Although the premium is tax deductible, people often
preferred piggyback loans to Private Mortgage Insurance
since the amount of insurance premium was generally more
than the interest on piggyback loans. However, today PMI is
the best bet for a person who is keen on buying a house with
no money down.
USDA 100% Financing Program: United States Department
of Agriculture (USDA) has a loan guarantee program that is
better known as Section 502. This program is meant to
provide 100 percent financing to first-time homeowners and
people living in structurally unsound homes to help them
purchase a home in the targeted rural areas. Income
restrictions also apply. The best part about these loans,
for people who qualify, is that the borrowers do not have to
purchase private mortgage insurance even though the loan is
a zero down mortgage. Moreover, the sellers are allowed to
finance up to 6 percent of the purchase price of the
property in lieu of closing costs. The rate of interest on
the zero down mortgage loan is adjustable.

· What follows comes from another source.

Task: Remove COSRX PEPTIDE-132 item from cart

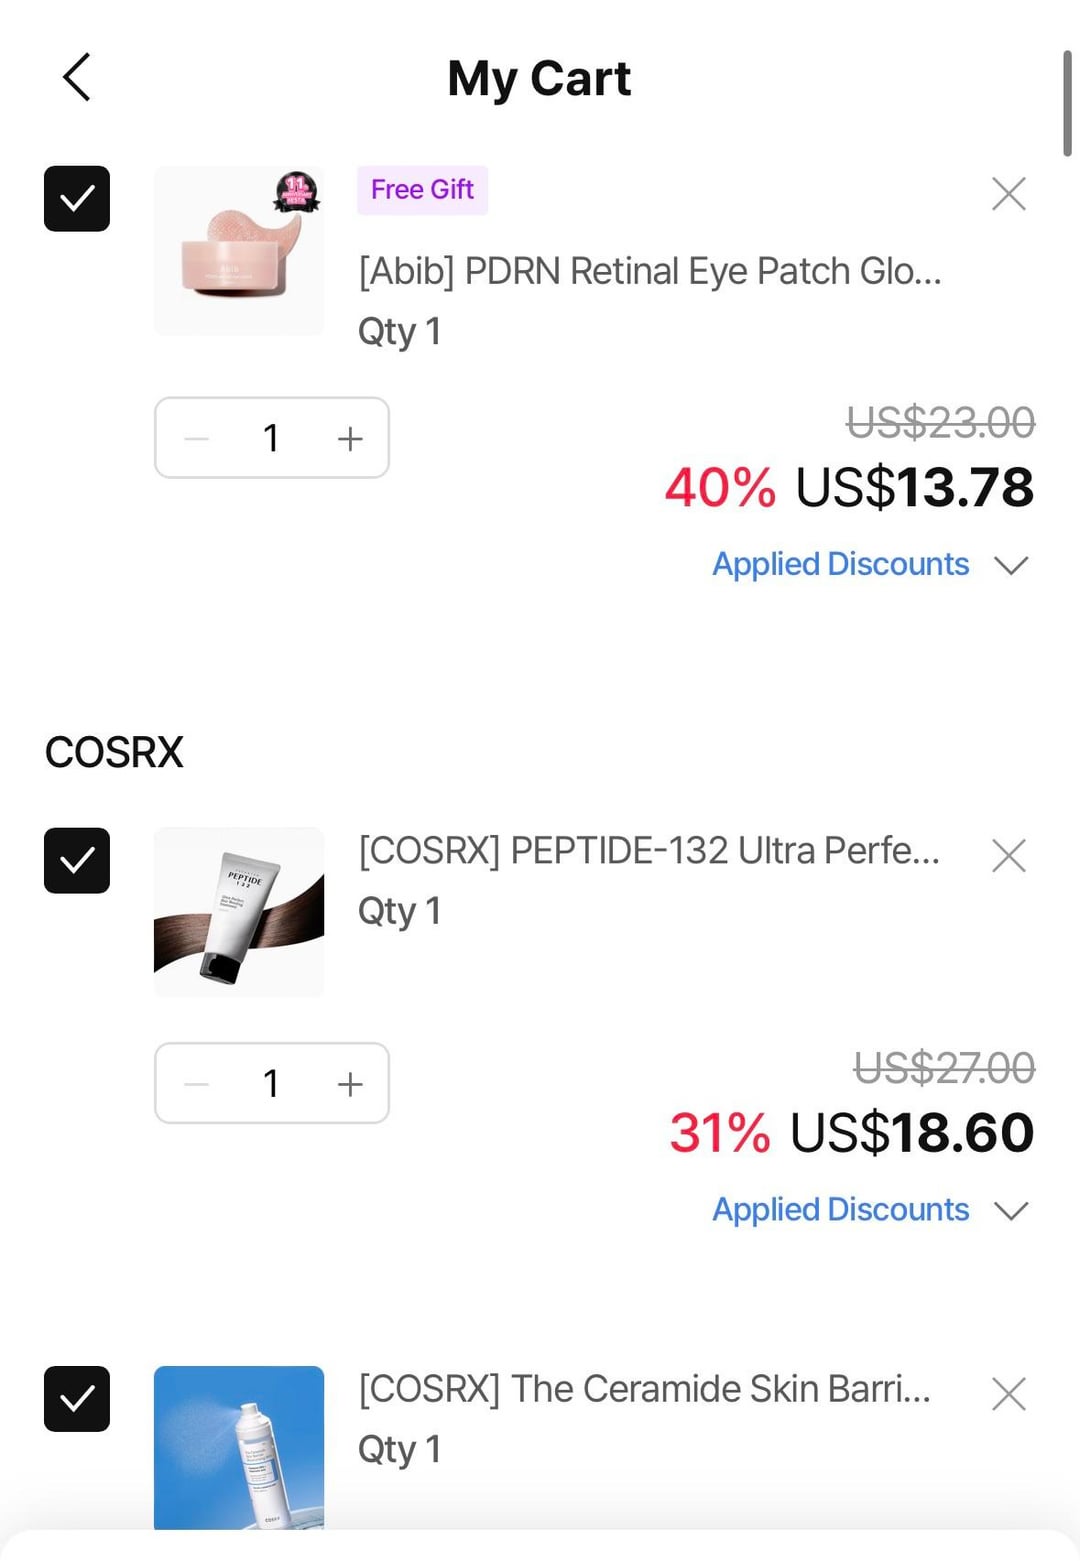Action: tap(1008, 856)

VA Insured Loans: The US Department of Veterans
Affairs (VA) provides eligible veterans the facility of
buying a home with no money down. These loans are known as
VA Insured loans and are meant for all veterans as well as
active military personnel in the Army, the Navy, the Marine
Corps, the Air Force, the Coast Guard and the National
Guard. The best part about these loans is that the mortgage
is a 30 year fixed-rate-level payment obligation. Applicants
with less-than-perfect credit are eligible to avail zero
down mortgages that can be used to purchase single family
homes, approved condominiums and townhouses.

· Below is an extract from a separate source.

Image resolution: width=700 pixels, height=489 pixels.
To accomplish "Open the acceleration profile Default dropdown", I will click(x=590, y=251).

FHA Insured Loans: Although Federal Housing
Administration (FHA) insured loans require 3.5 percent down
payment, the First-time home buyers tax credit of $8000 and
the subsequent legislation, allowing borrowers to monetize
the tax credit and apply it towards their home purchase, has
resulted in borrowers being able to buy a home without
making the necessary down payment. This is because people
financing via state housing finance agencies and non-profits
can be assisted by the latter with the amount of down
payment on an FHA loan, thus providing ample scope for zero
down mortgage loans. While other FHA borrowers can only use
the money to increase the size of their down payment above
the 3.5% minimum or use it towards closing costs. This tax
credit expires on 1st Dec, 2009.
Piggyback Loans: Prior to the sub-prime crisis,
piggyback loans were the most popular means of financing for
a person who was desirous of owning a home without parting
with the requisite amount of down payment. Although, the
popularity of these loans has declined on account of these
loans shouldering much of the blame for the sub-prime
crisis, some mortgage lenders may still be willing to
provide no money down mortgages. So here goes...

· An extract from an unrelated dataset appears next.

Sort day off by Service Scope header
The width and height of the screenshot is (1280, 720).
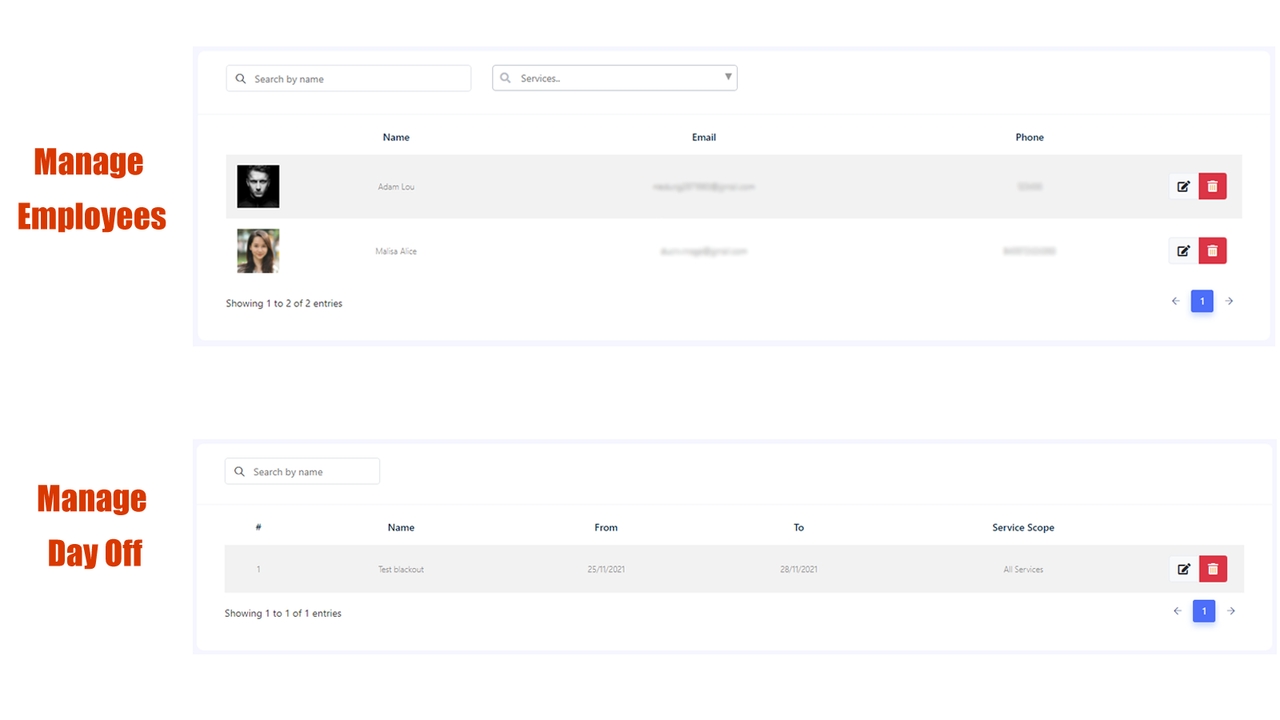pos(1023,527)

As per the guidelines issued by Freddie Mac and Fannie Mae,
people who intend to buy a home by availing a home loan are
required to down pay 25 percent of the purchase price of the
home. The remaining amount can be borrowed from a primary
mortgage lender. However, the borrower can circumvent the 25
percent down payment by obtaining a second mortgage
simultaneously. In other words, the primary mortgage lender
provides a loan for 80 percent of the purchase price and the
second mortgage lender, the remaining 20 percent. Here both
mortgages are secured with the same underlying house as
collateral. The second mortgage piggybacks on the primary
mortgage and carries a much higher rate of interest than the
primary mortgage.
Traditionally, piggyback loans were 80-10-10, 80-15-5 or
75-15-10 loans. The first figure from the left indicates the
percentage of the purchase price funded by the primary
mortgage lender, the second figure is the percentage funded
by the second mortgage lender and the final figure is the
borrower's skin in the game. In time, the final figure was
reduced to zero and resulted in no money down home loans.
Thus, the borrower could easily buy a house with no money
down.
The second mortgage that piggybacked on the primary mortgage
was typically provided by the primary mortgage lender who
gained in terms of higher interest rates, than those charged
on the primary mortgage. In some cases, the second mortgage
was provided by the seller/owner of the house. This brings
us to the concept of seller financing.
Seller Financing: Seller financing often accompanied
piggy backed loans since the second mortgage was either
provided by the seller or by the primary mortgage lender.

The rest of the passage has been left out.